Michael Lee Campbell, Appellant-Defendant, v. State of Indiana, Appellee-Plaintiff.

Court of Appeals Case No. 03A04-1705-CR-1054

Decided: September 29, 2017

ATTORNEY FOR APPELLANT, Michael P. DeArmitt, Columbus, Indiana ATTORNEYS FOR APPELLEE, Curtis T. Hill, Jr., Attorney General of Indiana, Ellen H. Meilaender, Supervising Deputy Attorney, General, Indianapolis, Indiana


Statement of the Case

[1] Michael L. Campbell (“Campbell”) appeals his sentence, which was imposed following his guilty plea to Level 6 felony theft.1 He argues that his sentence was inappropriate under Indiana Appellate Rule 7(B) in light of the nature of his offense and his character. We conclude that his sentence was not inappropriate and affirm the trial court.

[2] We affirm.


Whether Campbell's sentence was inappropriate in light of the nature of his offense and his character.

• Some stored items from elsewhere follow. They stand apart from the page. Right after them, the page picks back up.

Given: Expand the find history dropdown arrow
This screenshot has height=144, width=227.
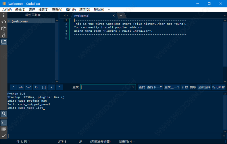Looking at the screenshot, I should [133, 87].
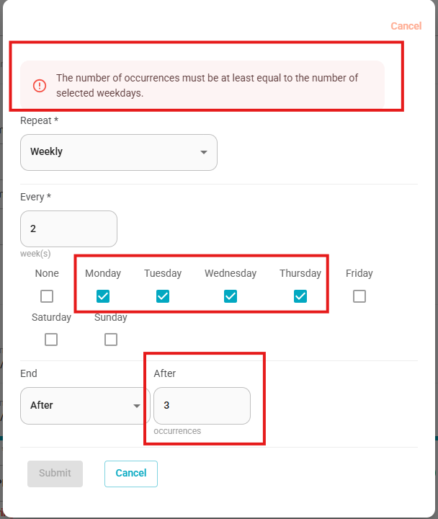The image size is (438, 519).
Task: Click the orange Cancel link at top
Action: point(406,26)
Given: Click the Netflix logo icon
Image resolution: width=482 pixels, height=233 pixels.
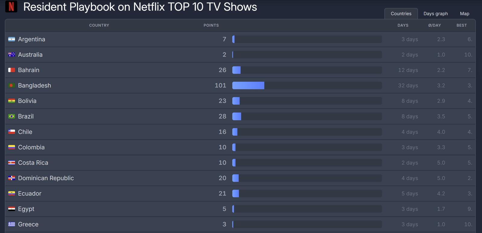Looking at the screenshot, I should click(11, 6).
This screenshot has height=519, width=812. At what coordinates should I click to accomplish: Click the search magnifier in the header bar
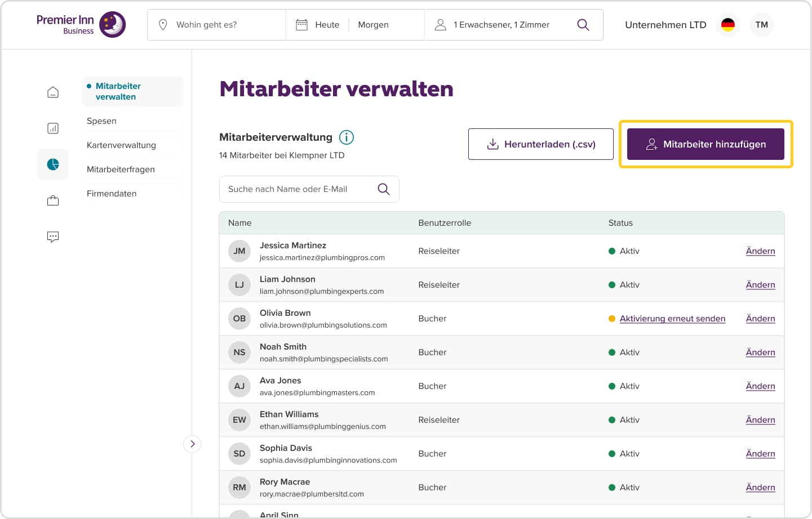[583, 24]
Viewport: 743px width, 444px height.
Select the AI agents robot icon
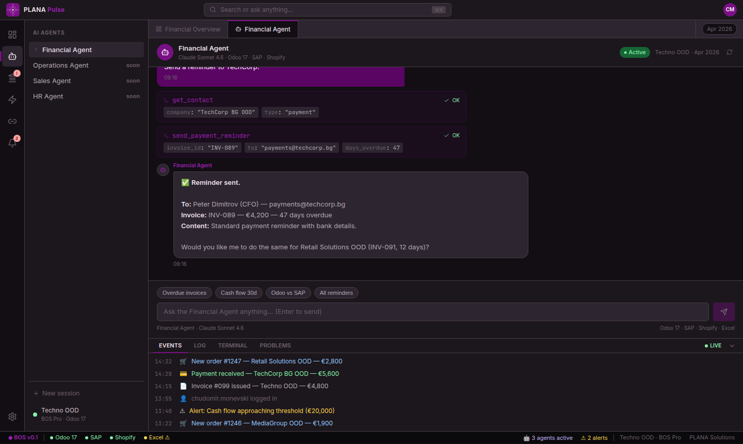[x=12, y=56]
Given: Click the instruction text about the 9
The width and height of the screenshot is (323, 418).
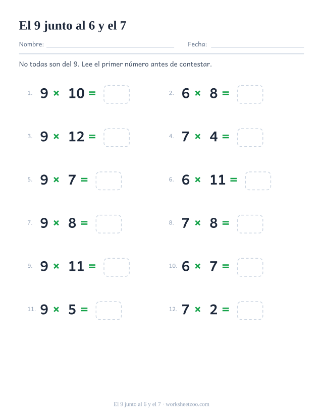Looking at the screenshot, I should click(115, 64).
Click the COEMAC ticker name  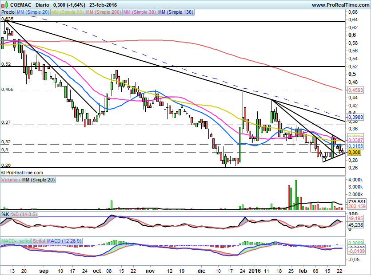(x=21, y=5)
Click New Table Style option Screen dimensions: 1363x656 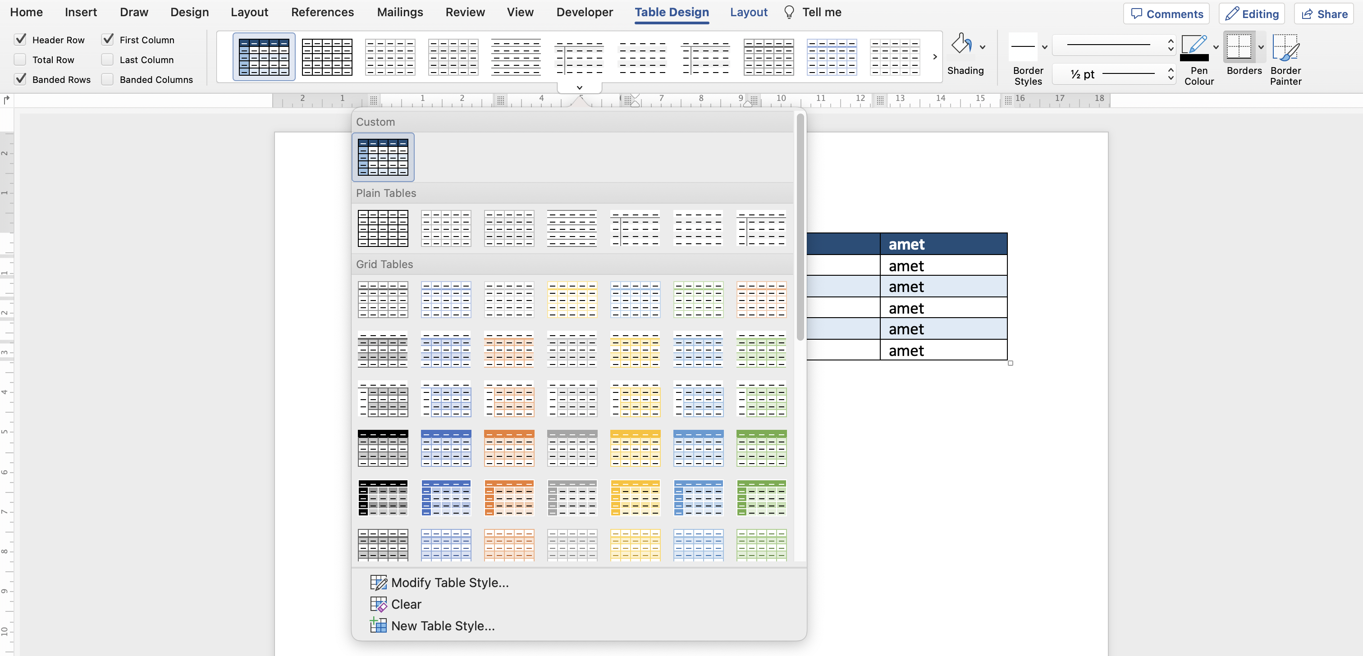point(443,626)
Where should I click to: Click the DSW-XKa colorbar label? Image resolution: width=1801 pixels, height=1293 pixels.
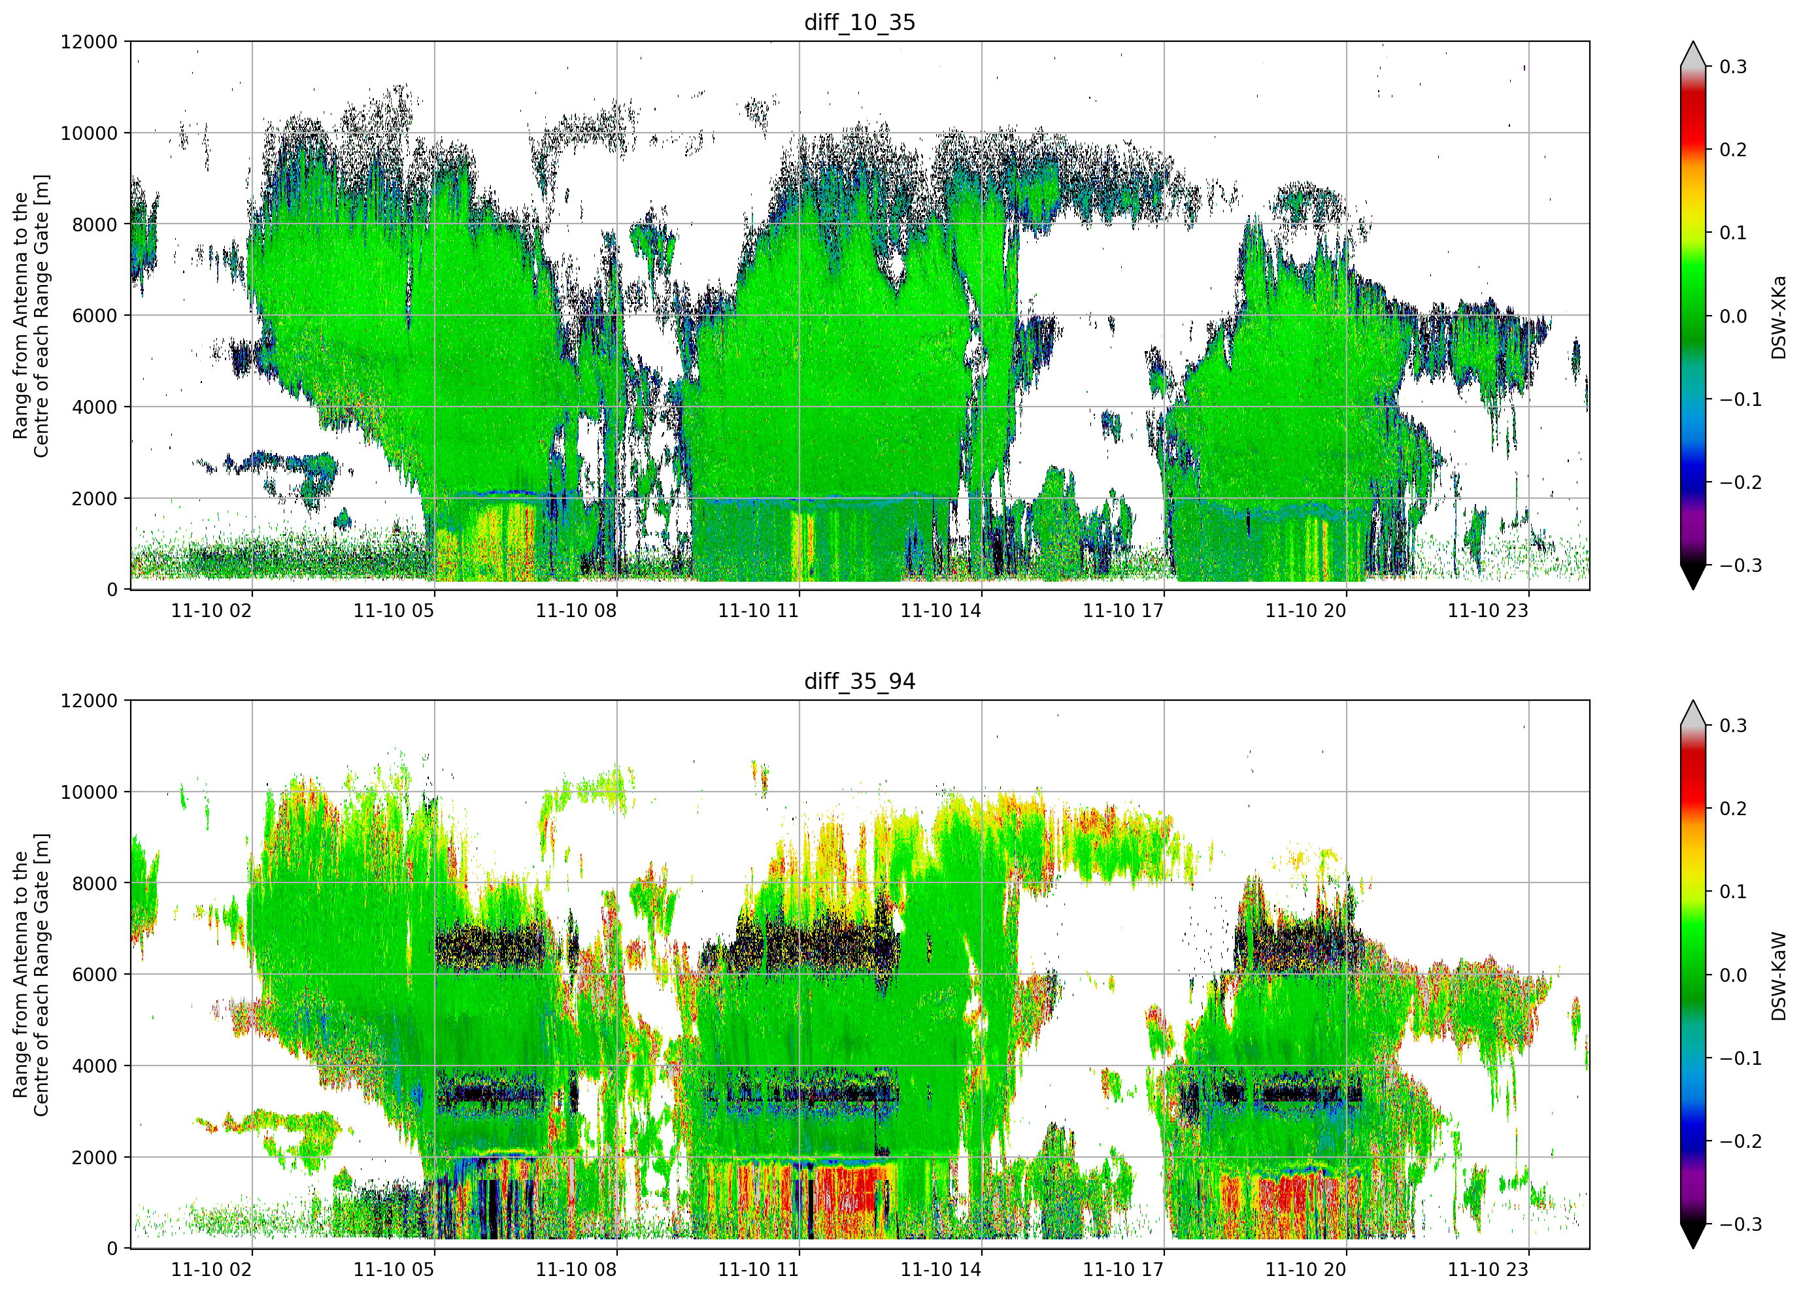click(1779, 317)
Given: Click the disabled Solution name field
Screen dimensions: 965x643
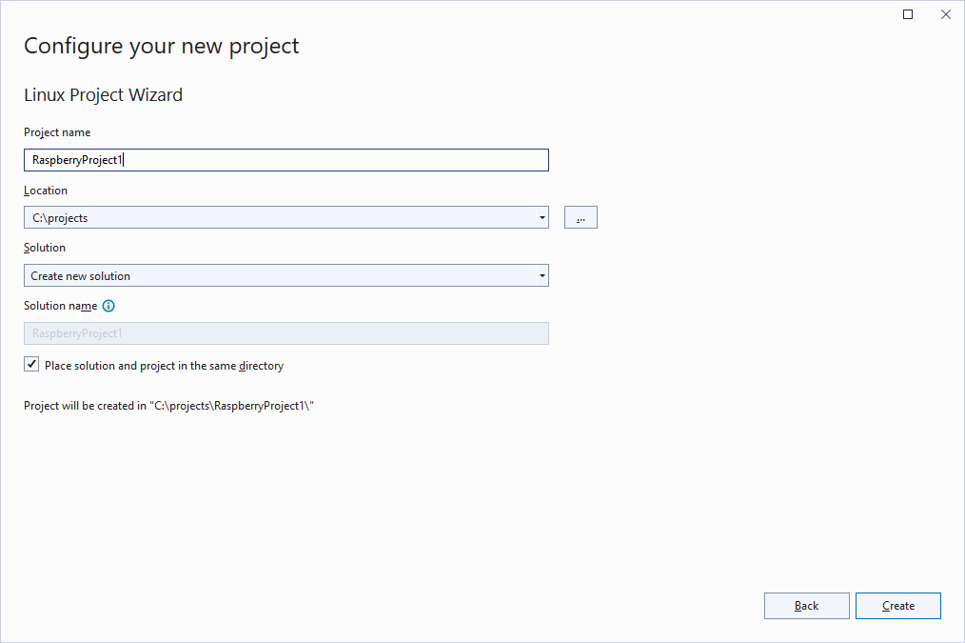Looking at the screenshot, I should coord(286,333).
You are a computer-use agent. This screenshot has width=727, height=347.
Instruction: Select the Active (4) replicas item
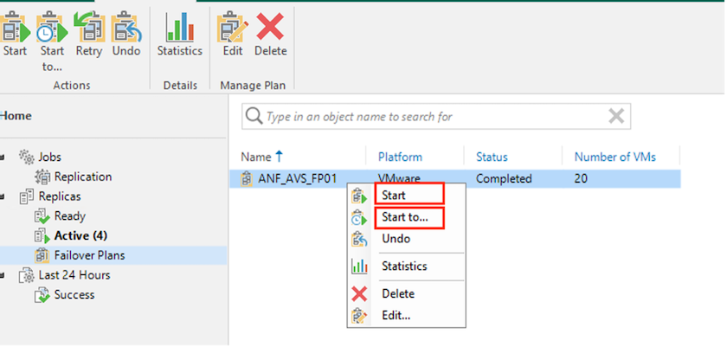tap(80, 236)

[3] On October 28, 2016, the State charged Campbell with theft, which was elevated to a Level 6 felony based on Campbell's prior unrelated conviction for theft. Two weeks later, the State charged him with another Level 6 felony theft charge in another cause. On March 6, 2017, Campbell pled guilty to Level 6 felony theft in the instant cause in exchange for the State's dismissal of the other charge against him. The plea agreement left sentencing to the discretion of the trial court.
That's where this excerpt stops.